## Source data

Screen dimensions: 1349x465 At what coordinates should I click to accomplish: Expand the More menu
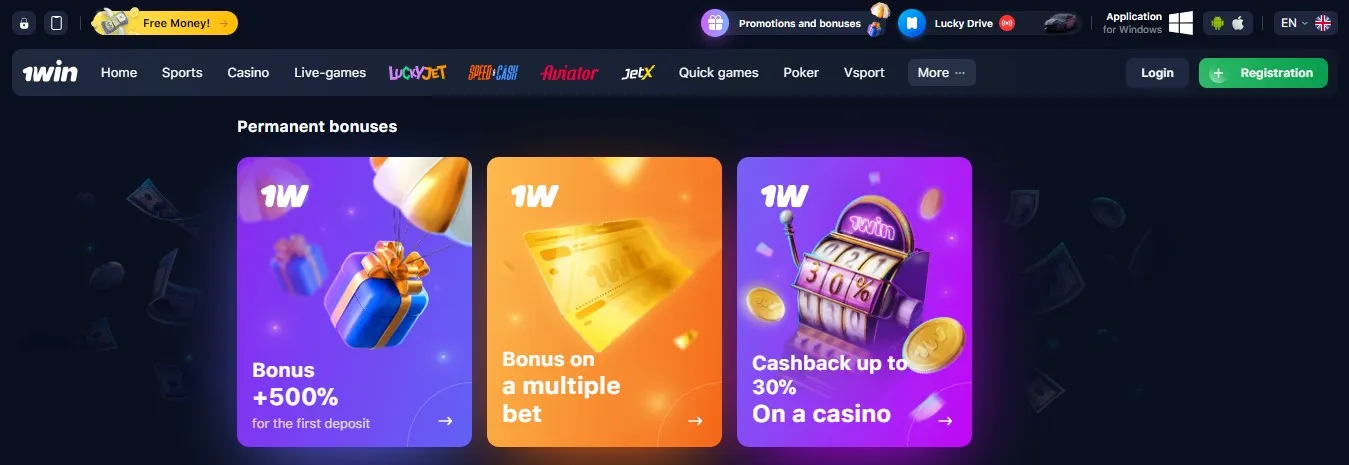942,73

==

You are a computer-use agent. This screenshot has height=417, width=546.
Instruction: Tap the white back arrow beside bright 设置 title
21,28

==

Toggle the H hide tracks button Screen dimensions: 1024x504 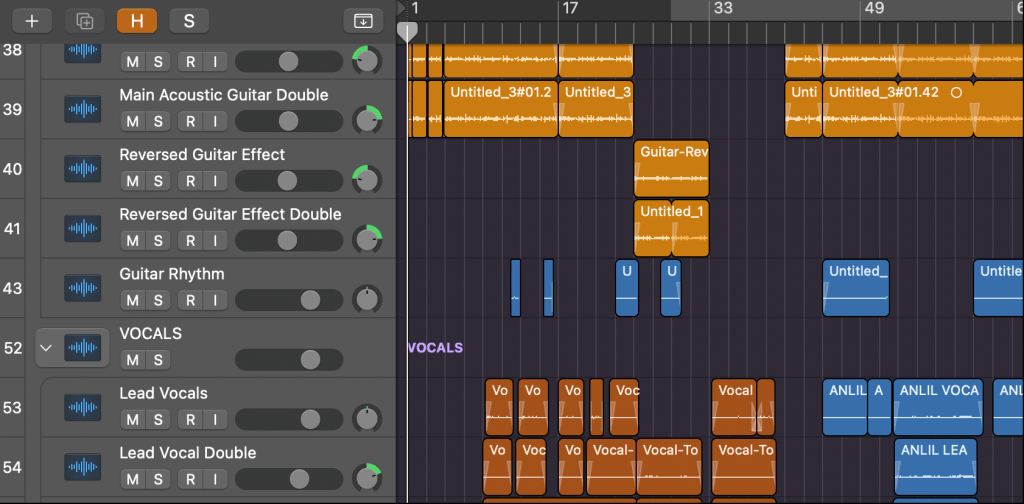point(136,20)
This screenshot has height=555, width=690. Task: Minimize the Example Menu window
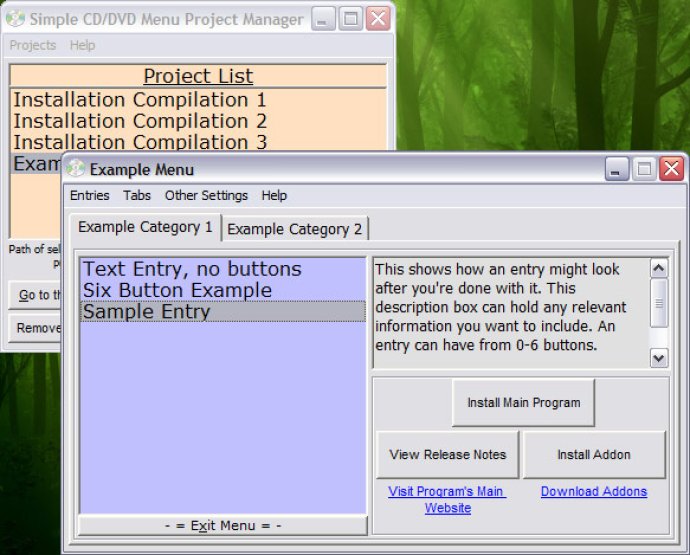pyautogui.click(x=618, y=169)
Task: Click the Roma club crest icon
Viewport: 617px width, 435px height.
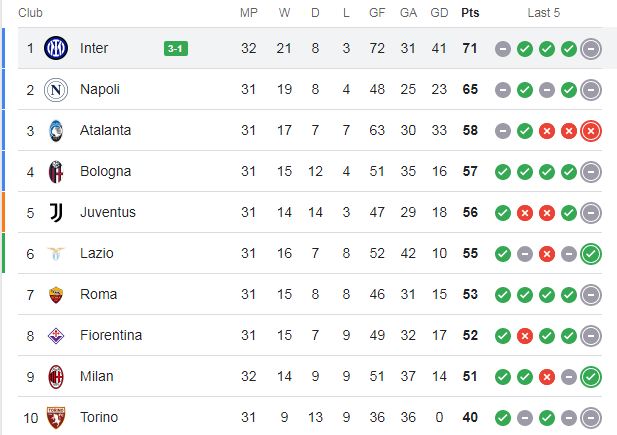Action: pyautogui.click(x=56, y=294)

## Instruction
Edit the lines from the one with "Task: Click the Roma club crest icon" to the one with "Action: pyautogui.click(x=56, y=294)" so that "crest" becomes "logo", and keep everything else the same. Leave the pictures out of your answer.

## Result of the task
Task: Click the Roma club logo icon
Viewport: 617px width, 435px height.
Action: pyautogui.click(x=56, y=294)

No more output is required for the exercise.